|by Andreas Ambarchian||0|
This article was written by Andreas Ambarchian, a freelance journalist from England who writes about a variety of subjects including travel, wildlife, and sports. He wrote this article on behalf of the Tambo Blanquillo, a family-owned lodge offering ample opportunities for wildlife viewing in the Peruvian Amazon.
For all the dense rainforest in Peru, the capital of Lima is better described as a concrete jungle than a haven for animals. Yet, despite the heavy traffic congestion and inexorable building development in Lima's inner city, there is still plenty of wildlife to see along the coastal region.
Although a city in its own right, Callao is fully integrated into the Metropolitan Area of Lima—it is off the coast of this important port that the Palomino Islands are situated. The islands are home to a large colony of sea lions, with boat tours to the area taking around 30 minutes to reach the destination. Life jackets are provided, as are light snacks and refreshments. Depending on weather and water conditions, visitors are offered the chance to swim among the animals. Tours to the islands also pass by the naval base of San Lorenzo Island, which is home to a number of Humboldt penguins and the old prison island of Fronton.
Inner City Birdwatching
The inner city of Lima is well built up, however even in the most urban districts, such as Barranco and Miraflores, it is possible to find public parks. Although often quite busy, these spaces can be peaceful and are very popular with the wildlife in the area. Vibrantly colored song birds often forage for food in the parks, while flocks of parakeets and hummingbirds can also be seen. One of the largest and best maintained public parks in Lima is Parque El Olivar, located in the business district of San Isidro. The green space has lots of trees, and you can visit a library, an art gallery, a pond, and some early 20th century mansions nearby. [Parque Kennedy in Miraflores is also worth a visit, especially if you're a cat lover—the park is full of clean, happy neighborhood cats!]
Long stretches of boardwalks make much of the coast visible from inland Lima. From here, sea birds, such as cormorants, can be seen plunging into the ocean below. There is also a circuit of beaches making the ocean easily accessible for scuba divers. The water is quite cold so a wet suit would be required. The Pacific Ocean off Lima is inhabited by an array of marine life. In all, Peru has over 1,000 species of fish, some 1,400 species of mollusks, and more than 300 species of shellfish. One of the most popular dives in the area is in the south of Lima, off the coast of the Pucusana district, home to the remains of a 60-foot boat wreck.

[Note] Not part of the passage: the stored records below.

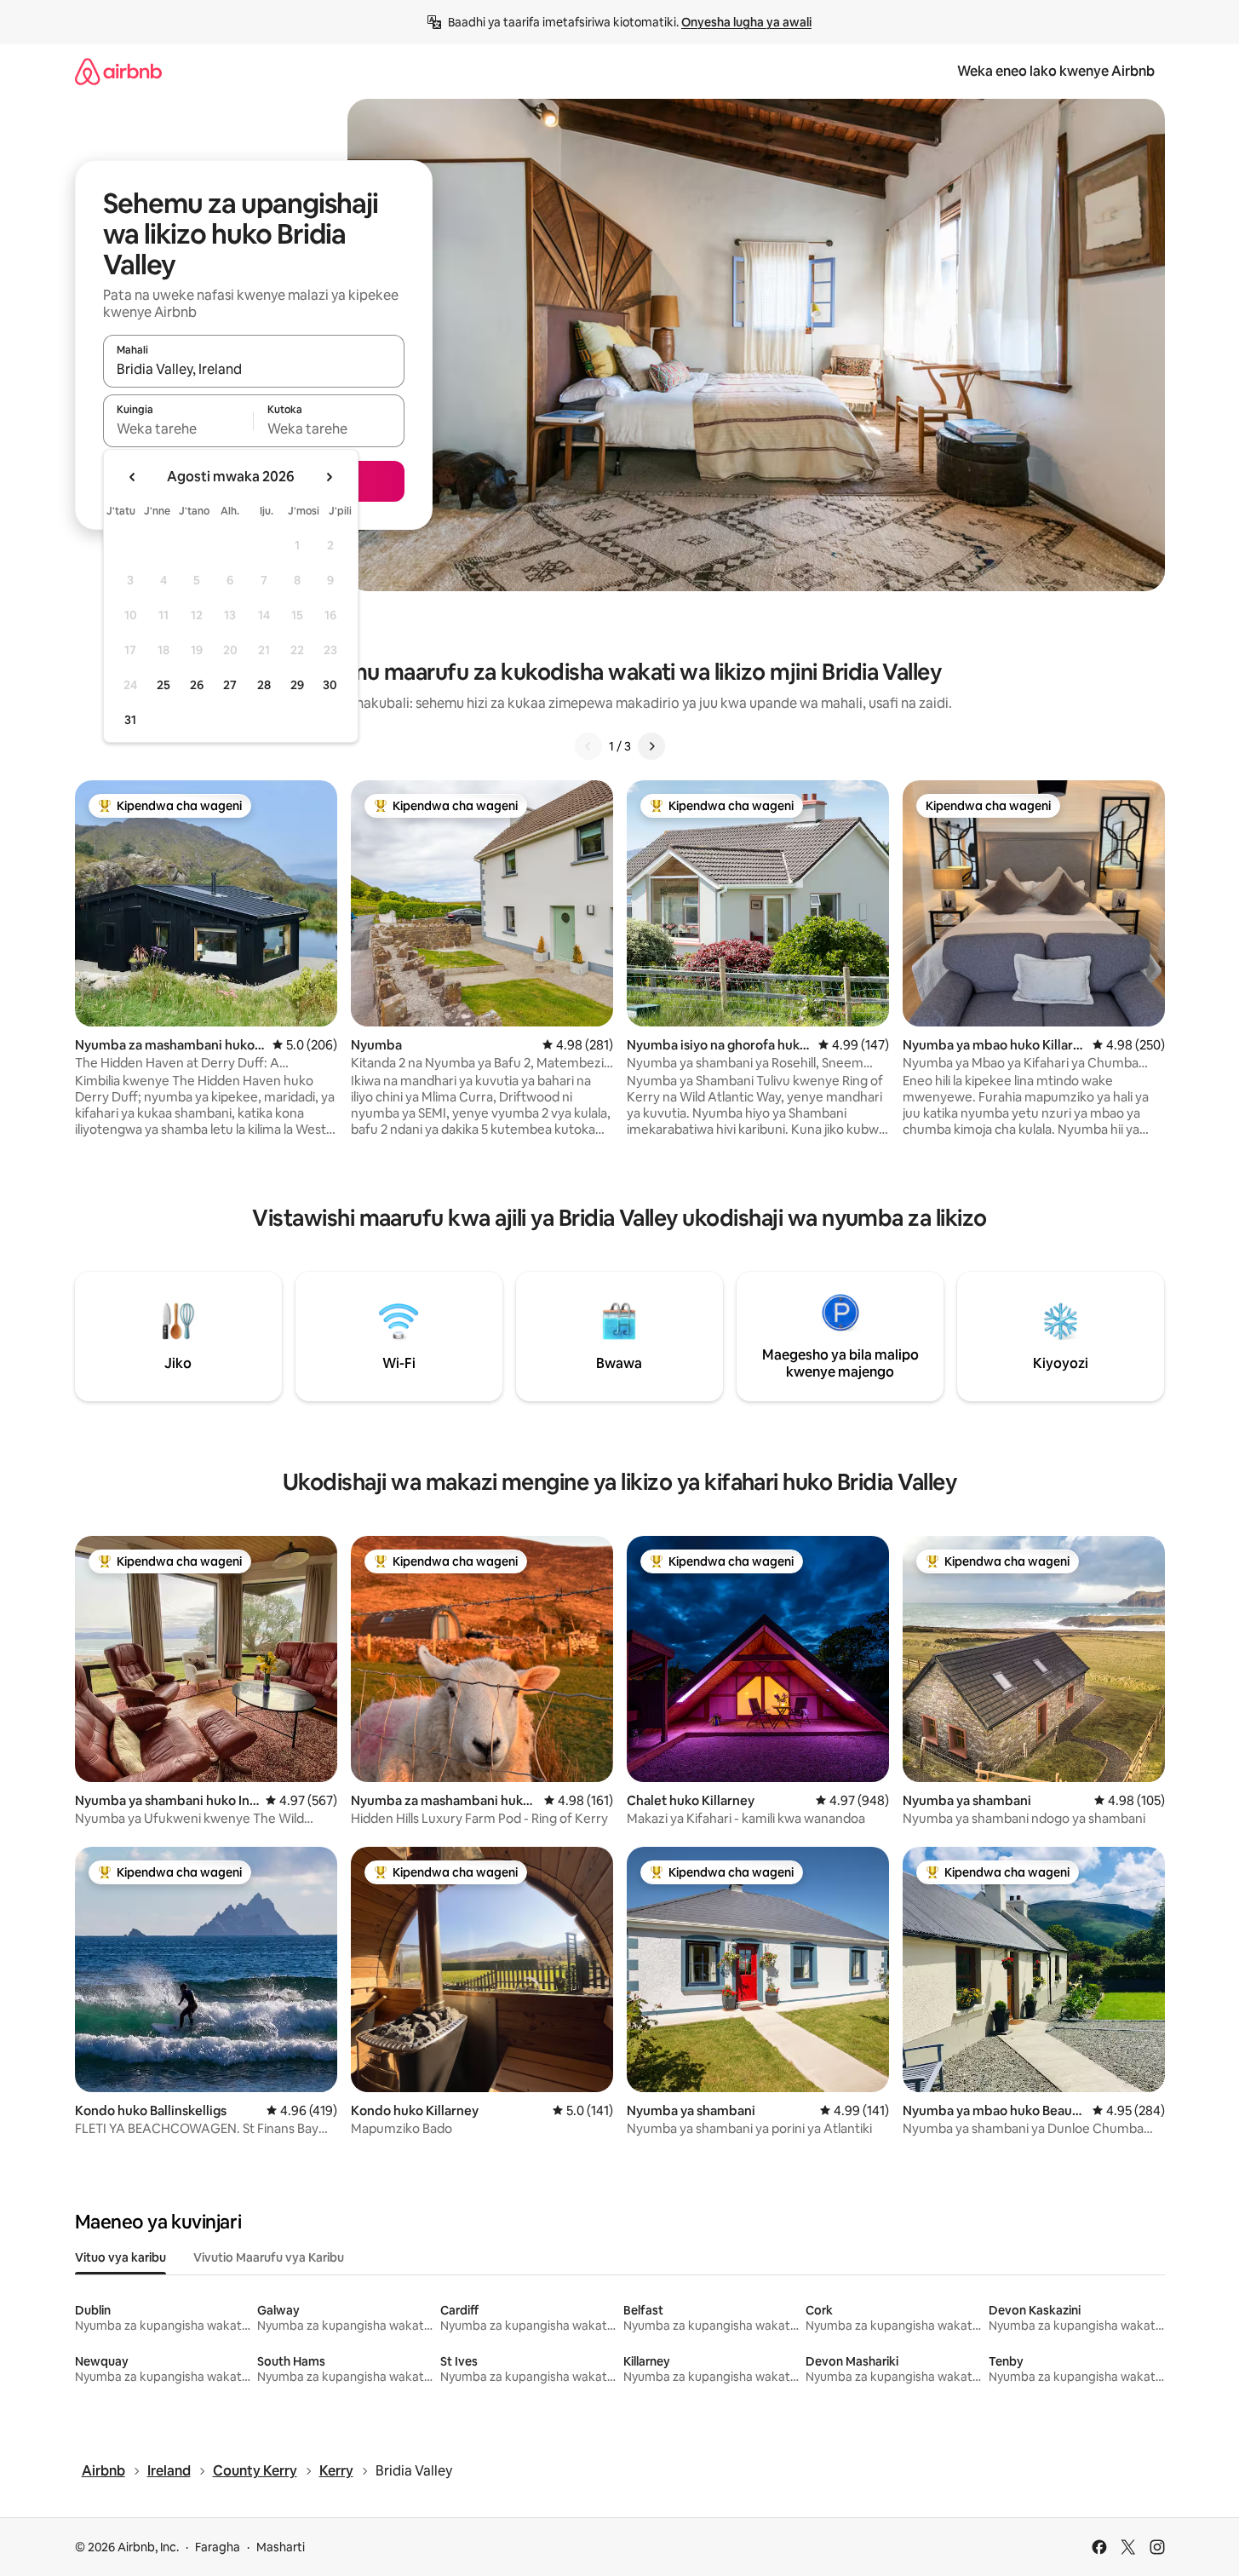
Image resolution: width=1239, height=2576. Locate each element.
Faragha (217, 2547)
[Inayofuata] (651, 746)
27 (230, 685)
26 (197, 685)
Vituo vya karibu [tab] (120, 2257)
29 (297, 685)
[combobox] (254, 369)
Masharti (280, 2547)
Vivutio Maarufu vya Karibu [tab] (268, 2257)
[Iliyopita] (588, 746)
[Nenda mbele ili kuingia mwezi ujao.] (329, 477)
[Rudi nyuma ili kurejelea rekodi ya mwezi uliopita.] (133, 477)
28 (264, 685)
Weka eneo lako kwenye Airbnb (1056, 71)
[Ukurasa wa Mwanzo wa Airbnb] (118, 71)
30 (330, 685)
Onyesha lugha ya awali (746, 22)
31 (130, 719)
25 (163, 685)
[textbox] (178, 428)
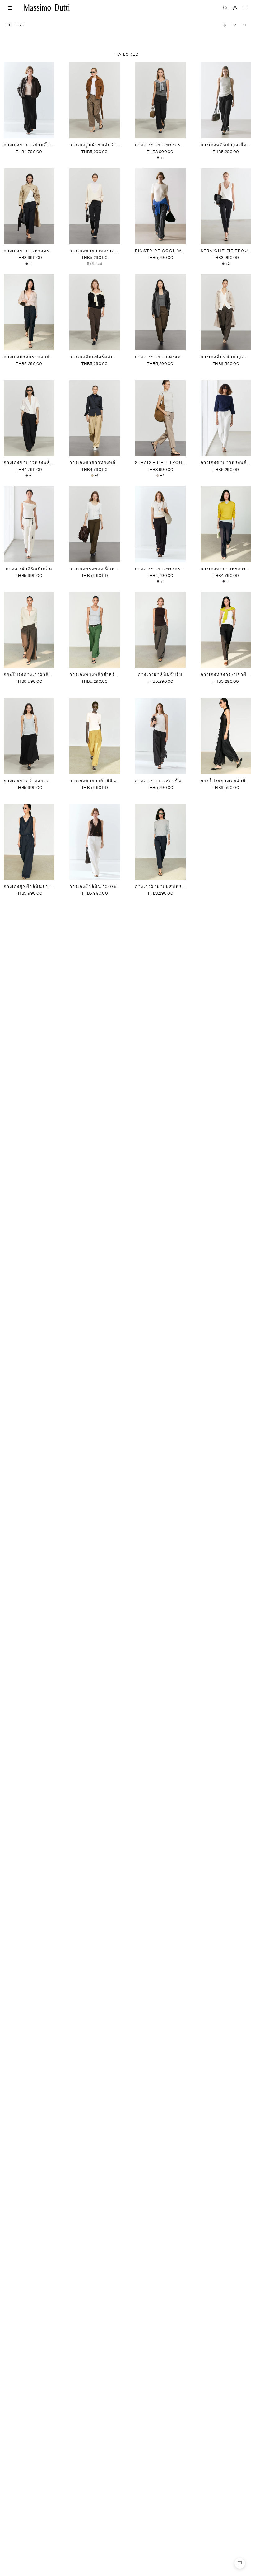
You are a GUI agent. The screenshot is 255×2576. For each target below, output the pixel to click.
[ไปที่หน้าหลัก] (47, 7)
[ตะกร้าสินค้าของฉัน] (245, 7)
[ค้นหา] (225, 7)
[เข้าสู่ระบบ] (235, 7)
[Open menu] (10, 7)
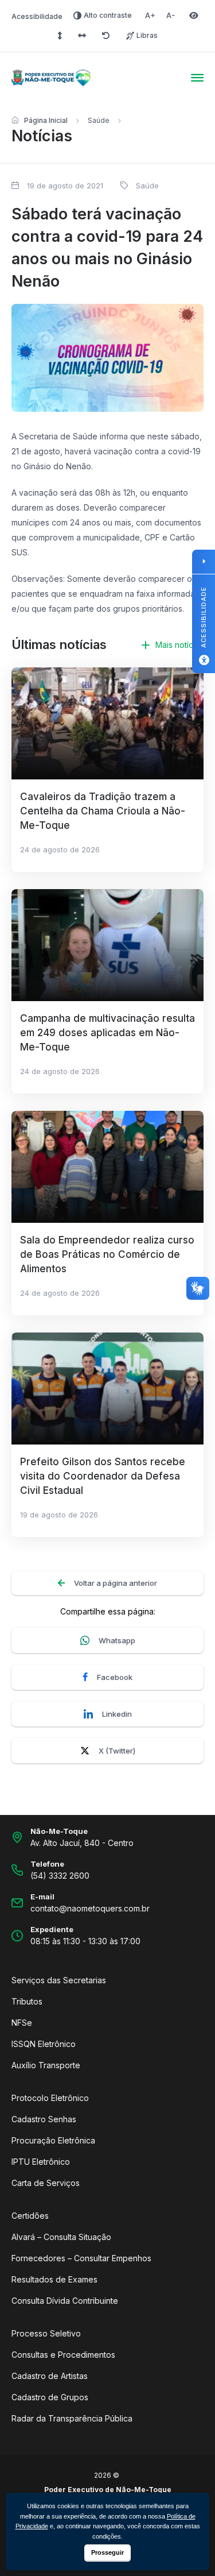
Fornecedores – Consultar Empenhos (81, 2258)
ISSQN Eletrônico (43, 2044)
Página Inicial (46, 120)
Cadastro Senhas (43, 2119)
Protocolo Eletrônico (50, 2098)
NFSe (21, 2022)
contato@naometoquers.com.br (90, 1908)
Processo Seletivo (46, 2333)
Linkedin (117, 1713)
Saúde (99, 120)
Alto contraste (108, 15)
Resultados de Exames (54, 2279)
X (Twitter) (117, 1750)
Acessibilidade (36, 16)
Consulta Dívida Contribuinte (64, 2300)
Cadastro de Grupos (49, 2397)
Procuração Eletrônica (53, 2140)
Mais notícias (179, 645)
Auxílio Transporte (45, 2065)
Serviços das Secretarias (58, 1980)
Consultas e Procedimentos (63, 2354)
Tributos (26, 2001)
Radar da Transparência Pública (71, 2418)
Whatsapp (117, 1640)
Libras (147, 35)
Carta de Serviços (45, 2183)
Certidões (30, 2215)
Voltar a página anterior (115, 1583)
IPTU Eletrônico (40, 2161)
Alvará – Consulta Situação (61, 2237)
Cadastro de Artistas (49, 2376)
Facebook (114, 1677)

Lima is home to two zoos, the Zoologico de Huachipa and the Parque de las Leyendas. The first, the smaller of the two, is a privately owned park in the Ate district of the city, close to Central Lima. Here, there are a wide variety of different animals including tigers, giraffes, zebras, and kangaroos, as well as a few indigenous species like monkeys, llamas, and parrots. Inside the botanical garden are around 600 species of exotic, native, and endangered plants. Meanwhile, Parque de las Leyendas is located in a pre-Columbian complex in the San Miguel district. There are various ruins inside the park as well as animals like bears, vicunas, penguins, and big cats.